**WHAT IS NEEDED**
Reproduce word for word the stretch of the Easter sermon that opens with the words containing "It’s like when" and closes with "that I recognize.".

**QUOTED PASSAGE**

....

The first language I heard spoken in my life was Russian. My family spoke Russian at home, German at church, and English at school and in the community.
The first time I heard the words of the Easter greeting, the equivalent of our Easter greeting: “Christ is risen ! He is risen indeed!”, I heard this:
Christos Voskres! Va-istinu Voskres! That’s Russian for: “Christ is risen! He is risen indeed!”
Try it. Say it with me …
“Christ is risen.” “He is risen indeed.”
I thought about that as I prepared my Easter Sunday sermon. Different languages are present here at Kerrisdale church. Different cultures are represented. But, whatever the language and culture, these words, and the faith that they convey, ought to make a difference in our lives. They ought to mean something. They ought to have consequences. Resurrection consequences.
Easter Sunday’s sermon ought to be among the easiest to prepare. After all, Easter is the cornerstone doctrine of our faith. Everyone accepts the teaching. Right?
“Christ is risen! He is risen indeed!” The first part of the statement is informative – “Christ is risen” – information. The second part of the statement is affirmative – “He is risen indeed” – affirmation. Both speaker and responder have stated and affirmed and accepted the conviction of this information – this fact. This statement and response is a declaration of faith. Easter Faith. How do we come to Easter Faith?
What consequences result from our Easter faith?
“Christ is risen!”
“He is risen indeed !!”
It’s like when my wife says, “I’m meeting my sister. We’re going shopping.” – information
Later that day she returns with some bags bearing labels from some Park Royal shops that I recognize.
“You’ve been shopping indeed!”
Now we wait for the VISA statement. “You’ve been shopping indeed!!”
The truth of the statement has consequences. I’m convinced.
“Christ is risen indeed!!” There are resurrection consequences when we speak these words with conviction.
What are the consequences of this affirmation of the resurrection for us today? What are the consequences for us as individual followers of Jesus Christ? What are the consequences of this affirmation for us a church, that is bold enough to call itself a Christian Church – a church that follows this Christ. How do we come to, and demonstrate Easter faith? How do we live out our resurrection consequences?
“Christ is risen! He is Risen indeed!

....

**RECORDS SHOWN**
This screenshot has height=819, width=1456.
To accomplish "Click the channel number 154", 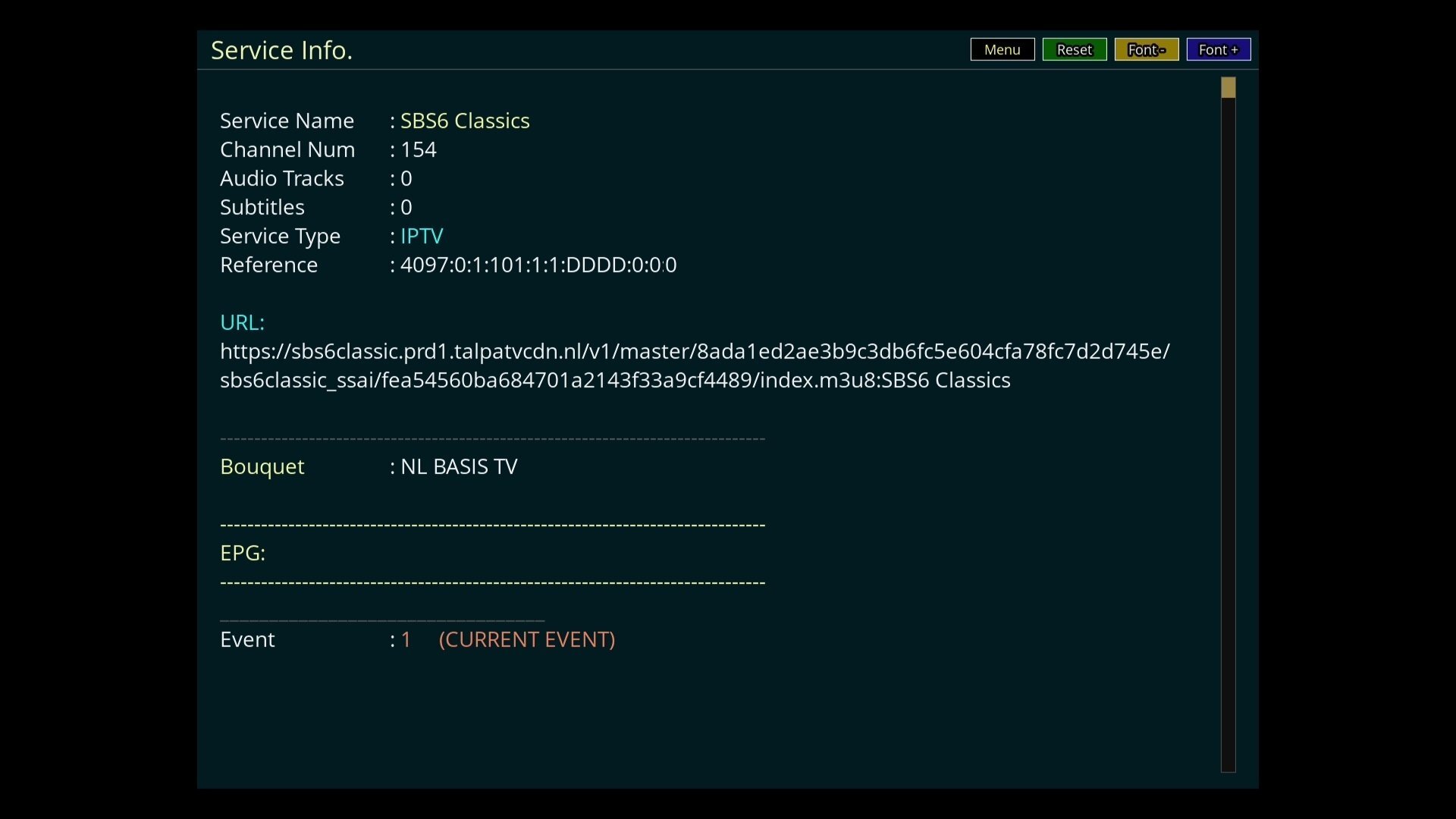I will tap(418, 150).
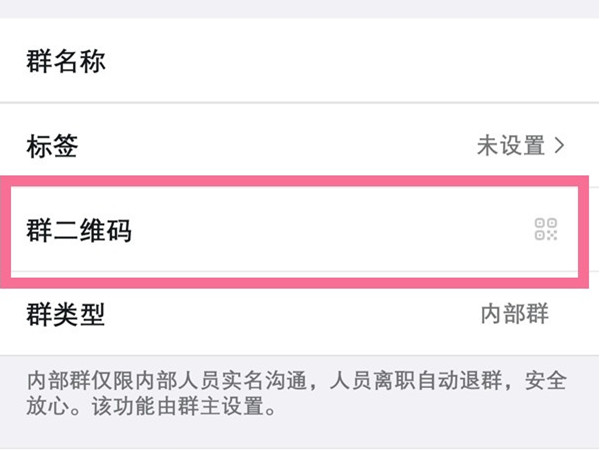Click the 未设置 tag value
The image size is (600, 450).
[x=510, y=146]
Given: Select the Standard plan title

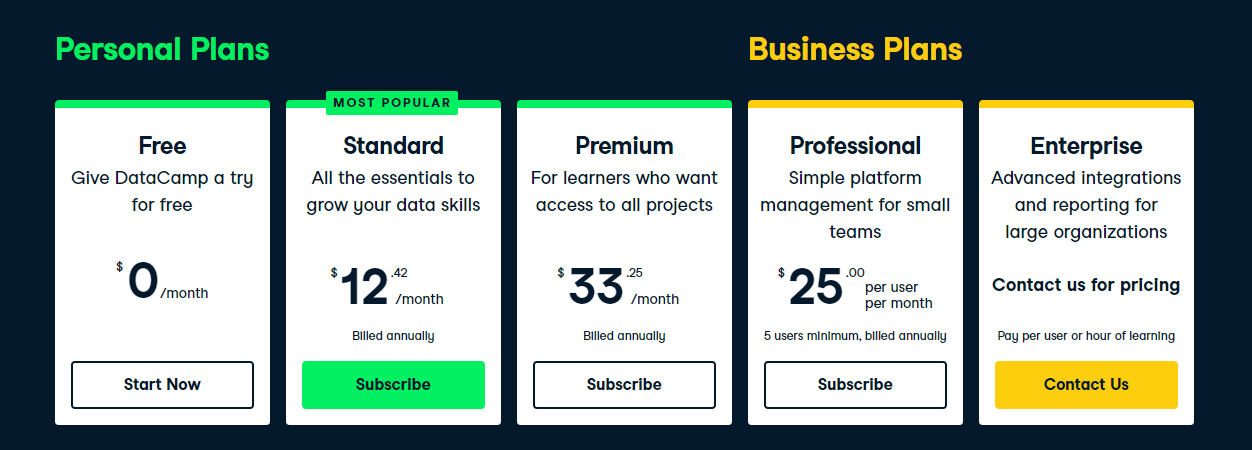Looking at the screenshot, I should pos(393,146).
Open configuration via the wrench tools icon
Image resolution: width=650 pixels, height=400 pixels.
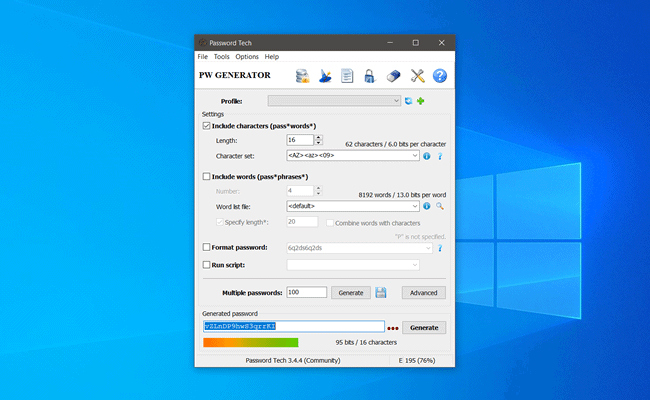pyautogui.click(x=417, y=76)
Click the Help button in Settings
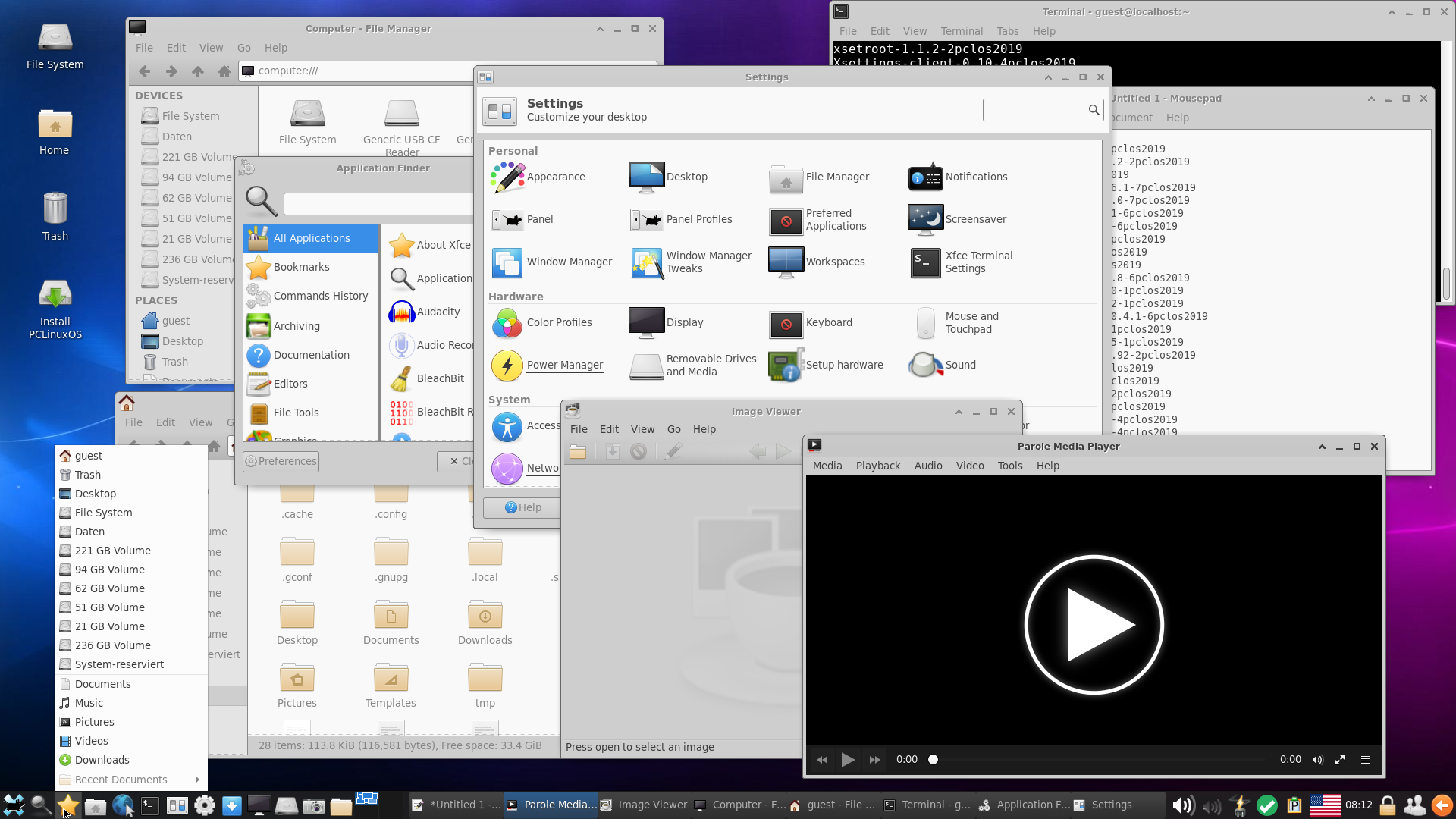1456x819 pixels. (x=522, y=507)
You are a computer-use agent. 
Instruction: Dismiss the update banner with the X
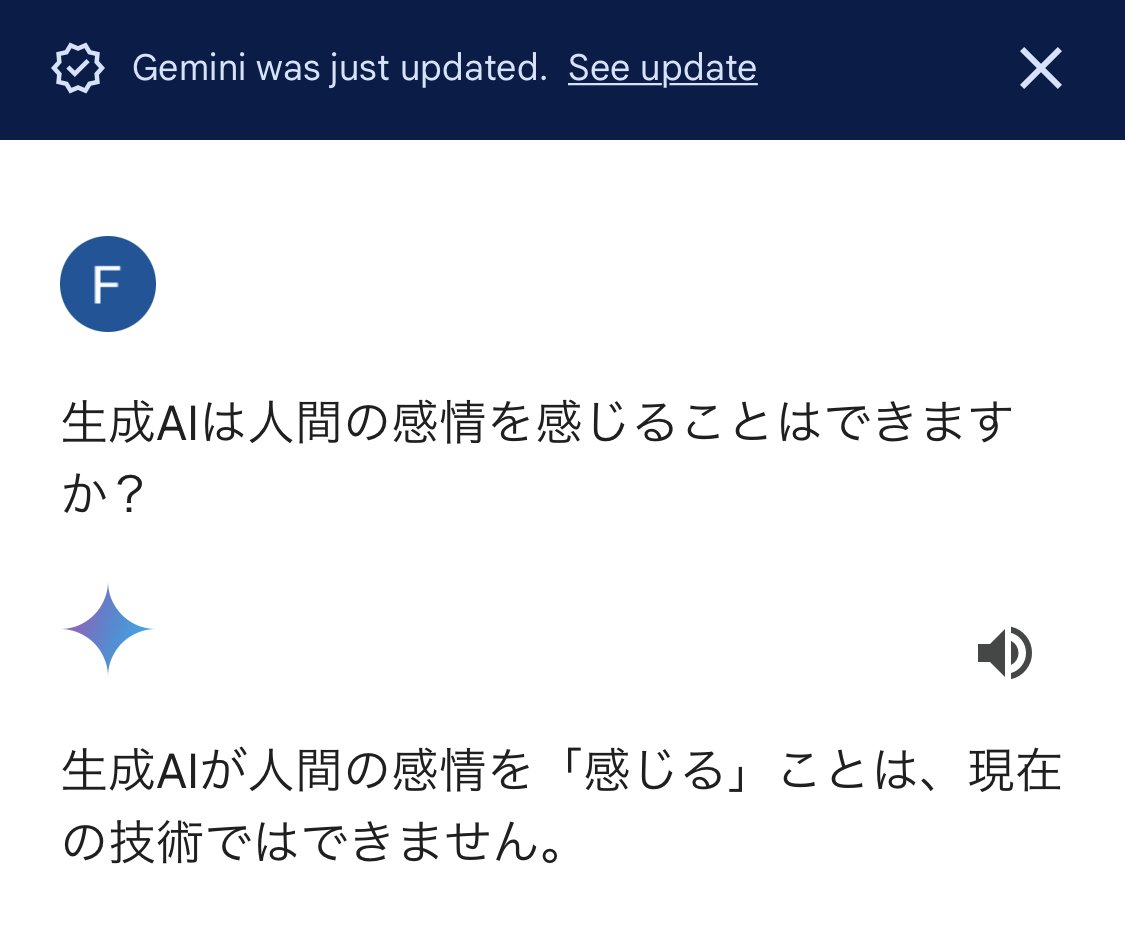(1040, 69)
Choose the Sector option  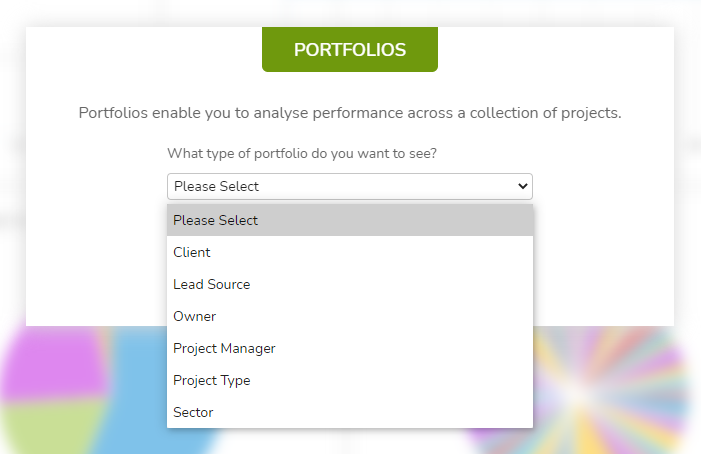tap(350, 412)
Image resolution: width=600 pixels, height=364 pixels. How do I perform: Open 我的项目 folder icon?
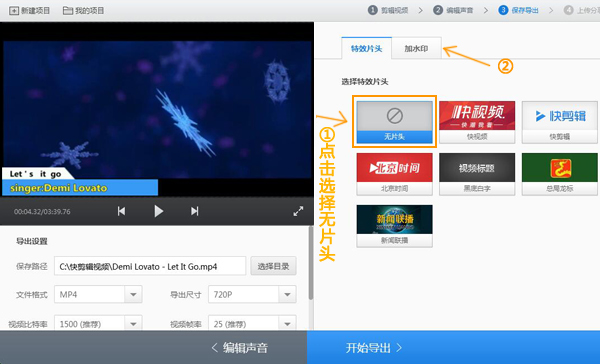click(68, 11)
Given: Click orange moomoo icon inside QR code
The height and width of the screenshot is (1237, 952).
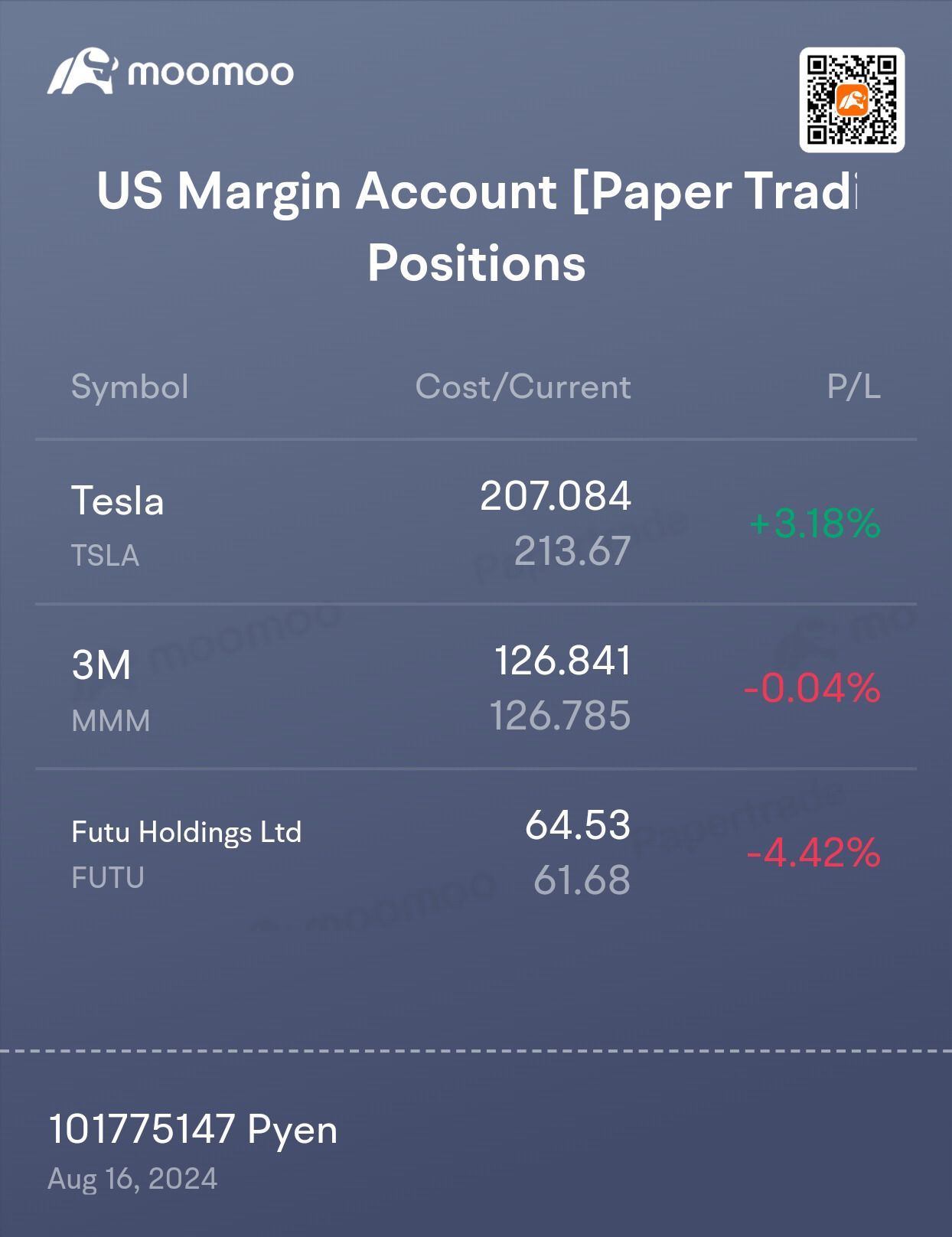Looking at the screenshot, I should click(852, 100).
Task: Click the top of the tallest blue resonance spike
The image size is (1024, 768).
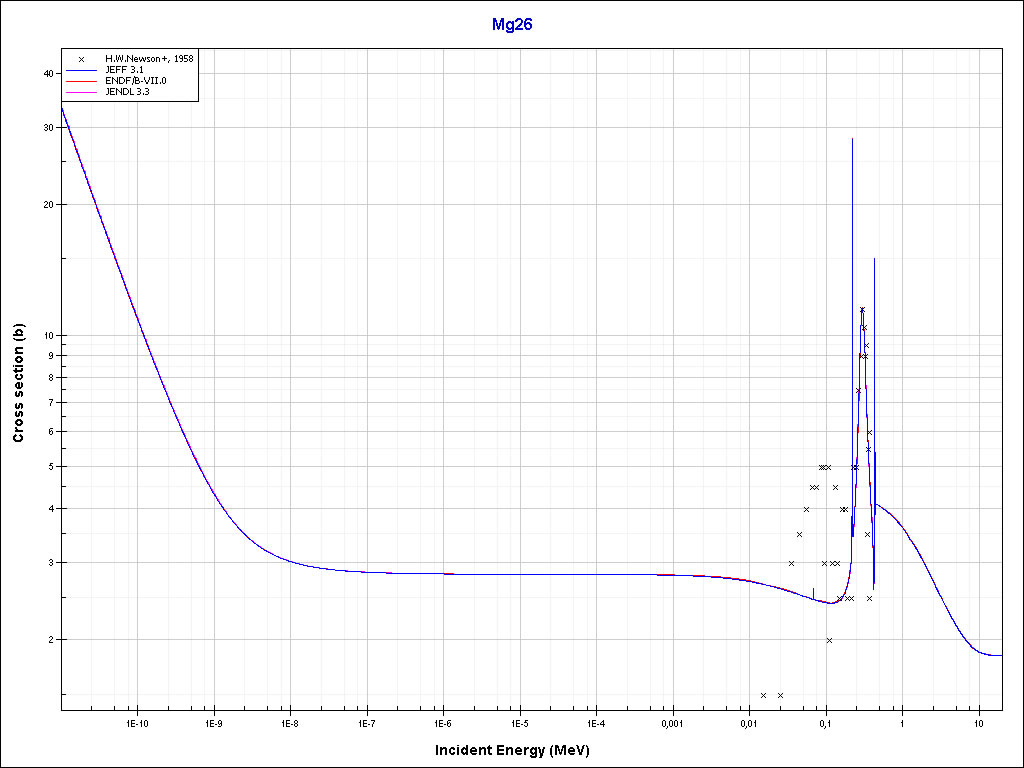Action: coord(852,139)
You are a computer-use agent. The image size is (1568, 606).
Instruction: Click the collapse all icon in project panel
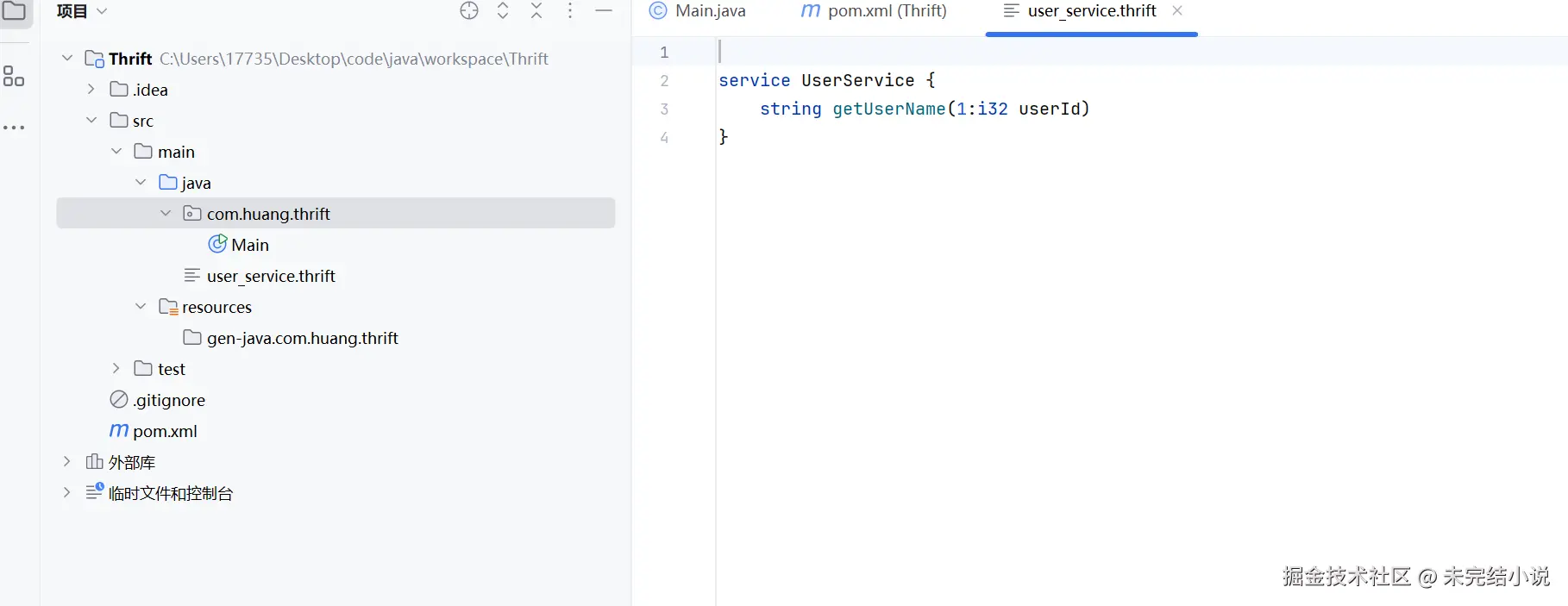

....

**TASK RESPONSE**
It’s like when my wife says, “I’m meeting my sister. We’re going shopping.” – information
Later that day she returns with some bags bearing labels from some Park Royal shops that I recognize.